The above pictures indicate that different
modes of preservation were involved
in the making of this chert sample. It is not known how and why
silicification processes produced starkly differing results at
positions only millimeters apart.
There would be a
simple explanation for the separate column in Fig.3 if there were not
the enclosed column only one millimeter away. Obviously, silica gel
formed and solidified into perfectly clear chalzedony in some places
but dissolved or never had formed in others. Sometimes the cell wall
acted as a diffusion barrier keeping the silica out while the
surrounding watery silica solution turned into gel and finally into
chalzedony, and
the quartz lining inside formed much later, but on other occasions it
let the
silica through and into the lower pH due to decaying cell plasma where
it formed gel and chalzedony while perhaps the surroundings
remained liquid and later became empty as they are now.
Other problems connected with this fossil, as the purpose of
basket-like
structures made of a whorl of oddly wound cells as described in Rhynie
Chert News 10
, are beyond the scope of this contribution. The characteristic
gyrogonites
mentioned in [1] have not been seen here.
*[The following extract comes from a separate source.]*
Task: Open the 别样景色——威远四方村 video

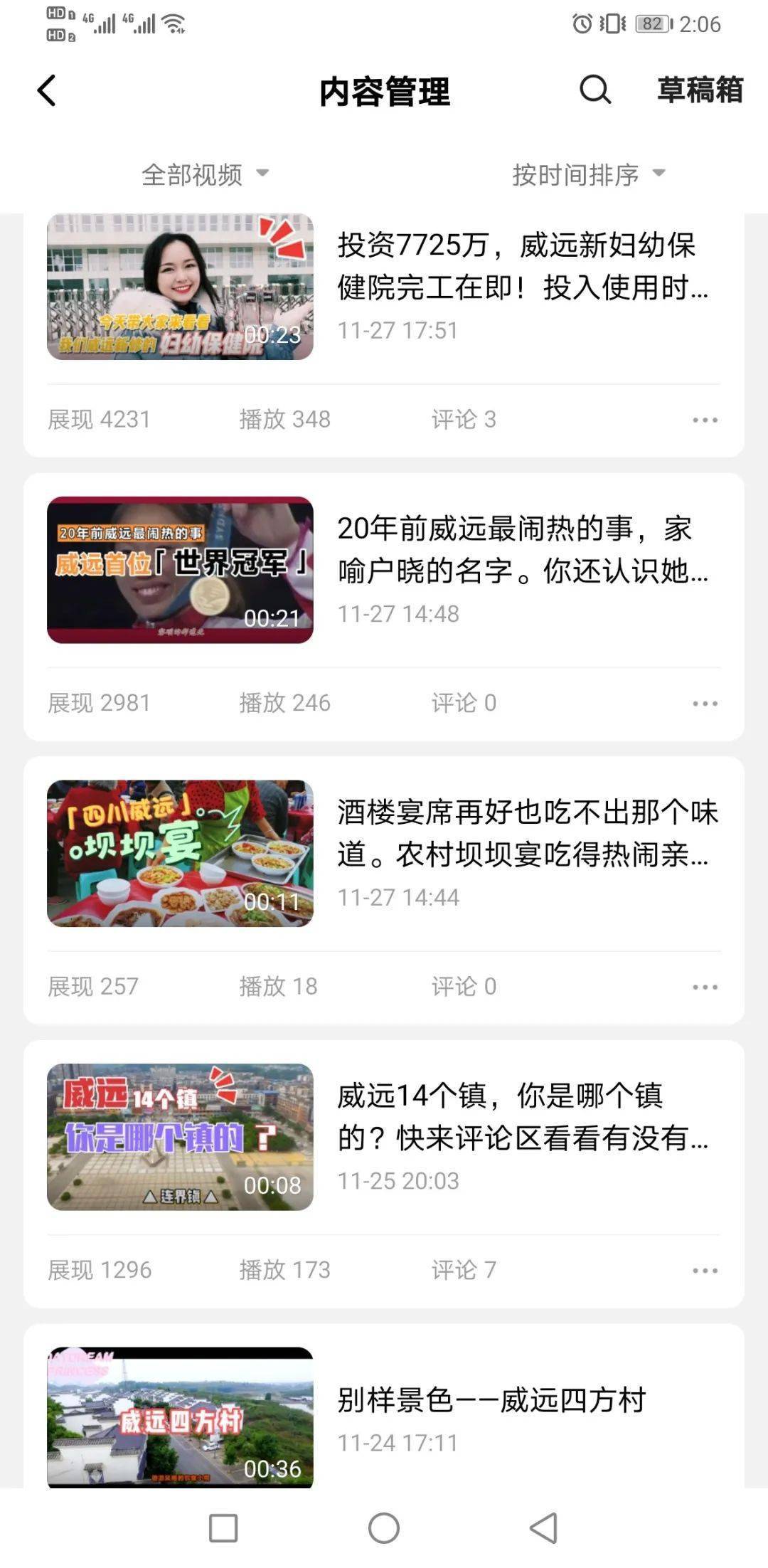Action: coord(491,1400)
Annotation 2019: As admitted in [1], the affiliation of the broken and detached
objects offered as gyrogonites there is not quite certain. No proper
gyrogonites have been found since. The discovery of several specimens
of a "Peculiar Alga" since 2015, with smooth oogonia on stalks instead
of gyrogonites, has given rise to the suspicion that gyrogonites of Palaeonitella have not only been elusive but are not there at all: Rhynie
Chert News 138
.
The photographs have been taken from one Rhynie chert sample of unusual
pale aspect, Rh5/3, 0.6kg,
found by
Sieglinde Weiss near Milton of Noth in 2001.
H.-J.
Weiss
2015
2019
[1] R.
Kelman, M. Feist, N.H. Trewin, H. Hass :
Charophyte algae from the Rhynie chert,
Trans. Roy. Soc. Edinburgh, Earth
Sciences 94(2004 for 2003), 445-455.